If you are not an ASABE member or if your employer has not arranged for access to the full-text, Click here for options.
Evaluation of a Mechanical Foam Mitigation Device in Swine Deep-pit Manure Storage
Published by the American Society of Agricultural and Biological Engineers, St. Joseph, Michigan www.asabe.org
Citation: Paper number 131595267, 2013 Kansas City, Missouri, July 21 - July 24, 2013. (doi: http://dx.doi.org/10.13031/aim.20131595267) @2013
Authors: Gilbert Turner, Laura M. Pepple, Ted L. Funk, Richard S. Gates
Keywords: Deep-pit Foam Control Foaming Manure Swine
Abstract. Foam production in deep-pit swine manure storages has become a significant problem for the Midwestern US swine industry in recent years. Pit foaming creates management concerns as well as both animal and worker safety challenges for swine producers. There is an increased risk of flash fires or explosions when substantial foam develops, and foam reduces the effective manure storage capacity. Consequently, a mechanical device to mitigate foam safely and quickly in these facilities was developed. The objective of this study was to assess the efficacy of a purpose-built mechanical foam mitigation device to destroy foam in foaming swine deep-pit manure storages and to evaluate its performance during continuous versus periodic device operation at two different installation locations on a barn. A swine production facility in central Illinois, with a recent history of extensive foam production, was selected to evaluate the mechanical foam mitigation device.
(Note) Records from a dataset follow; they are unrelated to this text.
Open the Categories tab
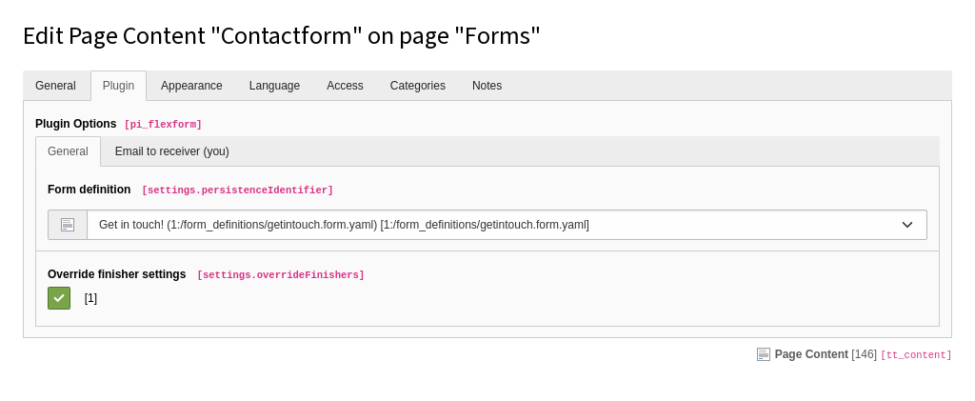 (x=417, y=86)
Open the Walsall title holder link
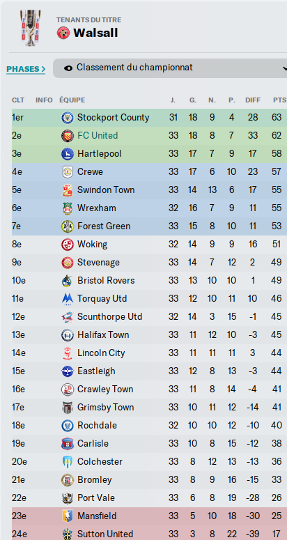Screen dimensions: 287x540 point(95,33)
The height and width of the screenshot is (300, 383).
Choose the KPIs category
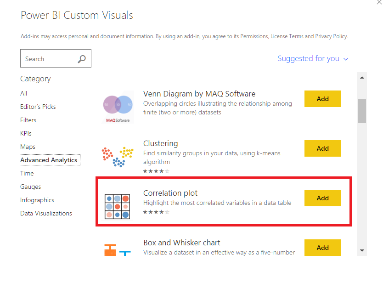tap(26, 133)
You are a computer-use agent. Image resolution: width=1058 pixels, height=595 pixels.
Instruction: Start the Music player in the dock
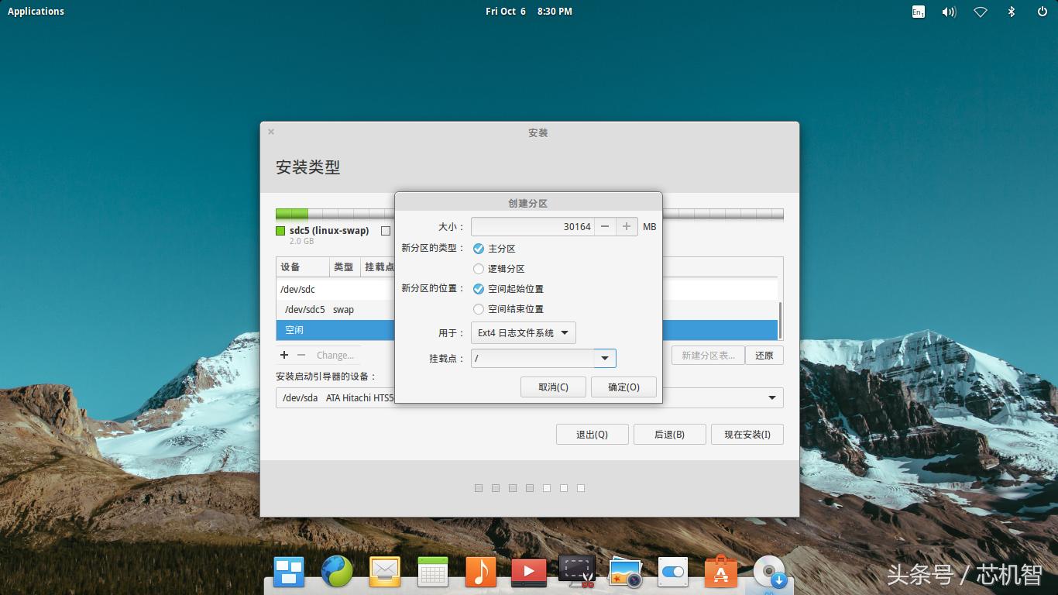(480, 571)
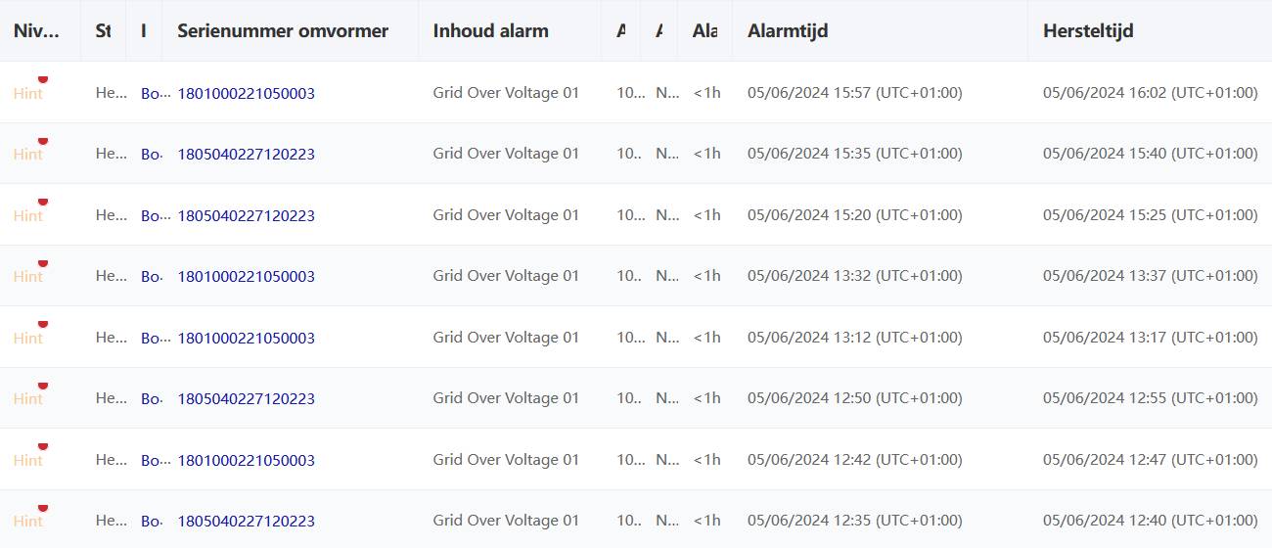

The device was tested in three similar barns for both continuous and periodic operation. Most installation locations were at pump-out ports outside the building, with one test run conducted inside a building. Results showed that the device was capable of destroying foam at rates ranging from 3% to 6% of initial foam volume destroyed per hour. Based on this limited testing, periodic operation had an advantage over continuous operation in terms of foam destruction rate in foam depths greater than 0.2 m when the device was installed in a pump-out port. The device was found to be capable of reducing foam depth over a radial distance of at least 21 m when installed in a pump-out port and operated continuously.